«Un colpo di…(traduciamo per carità di Patria, ndr.) fortuna: così pappiamo gli appalti», così parlò al telefono un ex assessore (Udeur) alle Opere pubbliche a proposito del terremoto dell’Aquila (309 morti e una città tuttora fantasma)».
Ancor più che la parola triviale che nell’originale stava al posto dell’eufemismo «fortuna» è il «pappiamo» a rivelare un’idea di mondo che dev'essere parecchio diffusa, almeno a giudicare da svariati comportamenti finiti sotto la lente della magistratura dalla Liguria alla Sicilia passando per L'Aquila e Benevento, e transitando per il Piemonte, il tutto trasversalmente all’arco parlamentare. Con la differenza che di solito chi pensa di acquistare la biancheria con i soldi pubblici (ne hanno trovata in nota spese in Piemonte ma pure in Sicilia) ha il pudore di non rivelare, nemmeno in privato agli amici, un sì elevato concetto del proprio mandato e della pubblica amministrazione. Siamo scaduti anche lì: vent'anni fa erano mazzette nel divano, oggi mutande nel taschino (decuplicato il valore, però).
Ne abbiamo sentite in tre giorni di tutti i colori (politici – Idv, ex Pdl, Pd, Udeur, Lega… – e no) e a tutti i livelli (dai Comuni ai Ministeri): non tutto sarà penalmente rilevante, ma politicamente e moralmente imbarazzante sì.

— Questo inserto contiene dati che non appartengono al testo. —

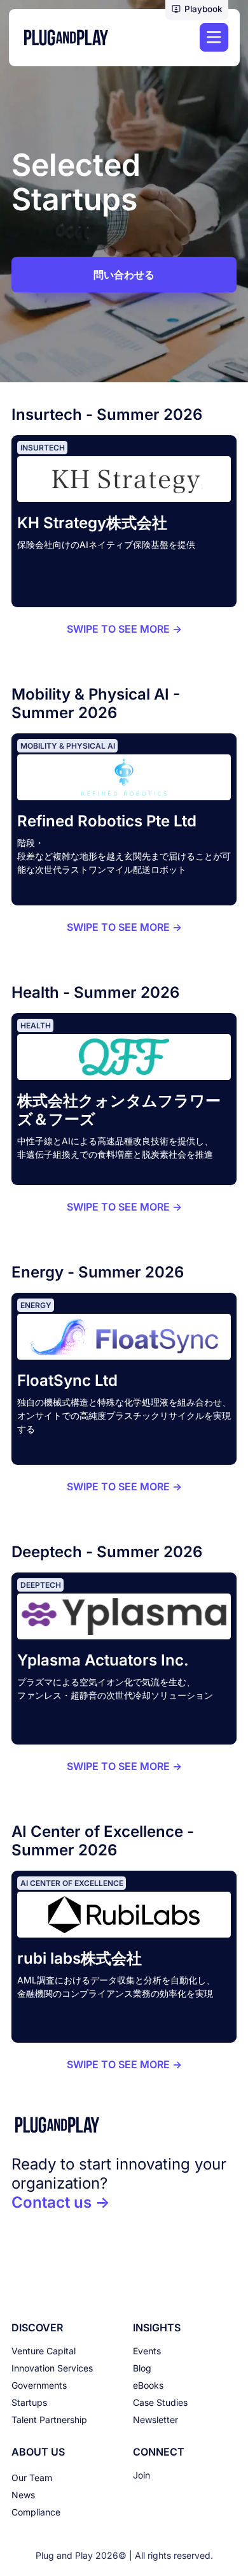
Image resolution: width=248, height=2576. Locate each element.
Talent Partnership (49, 2419)
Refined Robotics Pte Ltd (106, 821)
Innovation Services (52, 2368)
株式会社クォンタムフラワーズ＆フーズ (119, 1109)
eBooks (148, 2385)
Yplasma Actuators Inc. (103, 1660)
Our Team (31, 2477)
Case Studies (160, 2402)
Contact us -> (60, 2202)
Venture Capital (43, 2350)
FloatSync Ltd (67, 1380)
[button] (196, 10)
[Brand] (124, 2125)
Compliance (35, 2512)
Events (147, 2350)
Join (141, 2475)
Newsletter (155, 2419)
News (23, 2494)
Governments (39, 2385)
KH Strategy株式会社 (92, 523)
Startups (29, 2402)
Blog (142, 2368)
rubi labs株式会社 (79, 1958)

E non c’è solo da disgustarsi ma pure da preoccuparsi, perché in quell'idea di mondo c'è l'anticamera (talora già varcata) della corruzione, e di corruzione, cioè di regole aggirate e di persone sbagliate al posto sbagliato, che invece di amministrare «pappano», l’economia muore.
E non muore soltanto di ruberia, ma anche (e persino di più): di spreco, di inefficienza, di evasione, di concorrenza sleale, di dispersione irrazionale di risorse, di consulenze affidate agli amici degli amici. E se non si contrasta la corruzione che tutto questo favorisce non c’è piano lavoro (o job acts) che possa compiere il miracolo economico di cui abbiamo bisogno.
Il guaio è che riscrivere le regole per rendere la giustizia efficiente, rapida, razionale e certa toccherebbe agli stessi che cercano di scapparle con il malloppo.